With these architectural changes on the way, HPC centres are responding to changing user needs, as well as those of researchers in emerging new science and engineering domains who need HPC resources for their research. One trend to highlight encompasses the efforts of HPC centres towards establishing domain-specific platform services. An example of this is the brain research community which is establishing a pan-European research infrastructure called EBRAINS. The services offered by this platform need to be deployed in a flexible environment, which is also stable. This is best realised through the use of virtual servers. Amongst other things, EBRAINS will allow end users to run HPC workflows through open portal services. Another trend is the emergence of workflows that extend beyond a single HPC centre. Cloud instances allow the deployment of domain-specific services that effectively extend a data centre and make it possible, for example, to connect HPC model simulations or data processing to external data sources.

PDC is in the process of deploying such a private cloud instance, which will be known as the Dardel Cloud. It will feature more than a thousand physical CPU cores that can be offered to users as an even larger number of virtual CPUs. This not only adds a significant amount of compute capability, but also enables researchers and other services providers to deploy their services in a robust environment. These could range from Jupyter Notebook services for training to database services through to data analytics workflow services.

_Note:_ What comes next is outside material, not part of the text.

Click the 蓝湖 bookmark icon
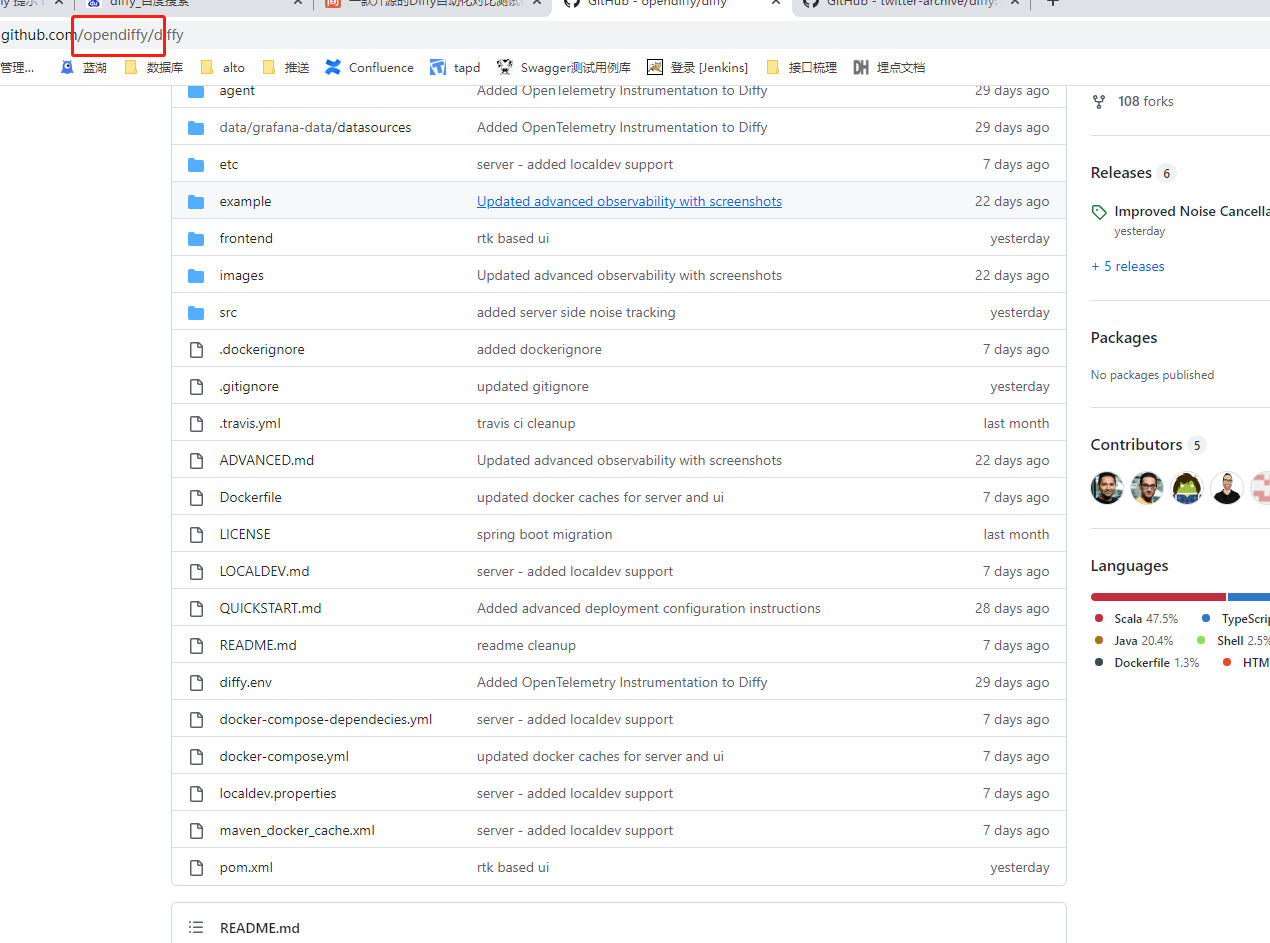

Another part of the Dardel Cloud system will be a large-scale storage system based on a technology called Ceph. It comes with interfaces that are widely used by the big public cloud providers and are designed for supporting the sharing of data, unlike the technology used for Dardel's parallel file system, Klemming. One reason to use the Ceph technology is that it supports authentication mechanisms which make it easy to integrate with providers of virtual identities, and therefore it is possible to avoid having to create local accounts for new users. For example, SUNET (the Swedish University Computer Network which provides high-speed internet access to academic institutions in Sweden) offers a service known as SWAMID where any Swedish researcher can obtain such a virtual identity. While the Klemming-based storage for Dardel is optimised for performance, the Ceph storage will be optimised for capacity that can be easily extended. PDC is thus laying the foundations for coping with the increasing demands for flexible data management as well as storage capacity.

Any researchers who are interested in obtaining early access to the Ceph system are warmly encouraged to contact PDC. Information about contacting PDC can be found at .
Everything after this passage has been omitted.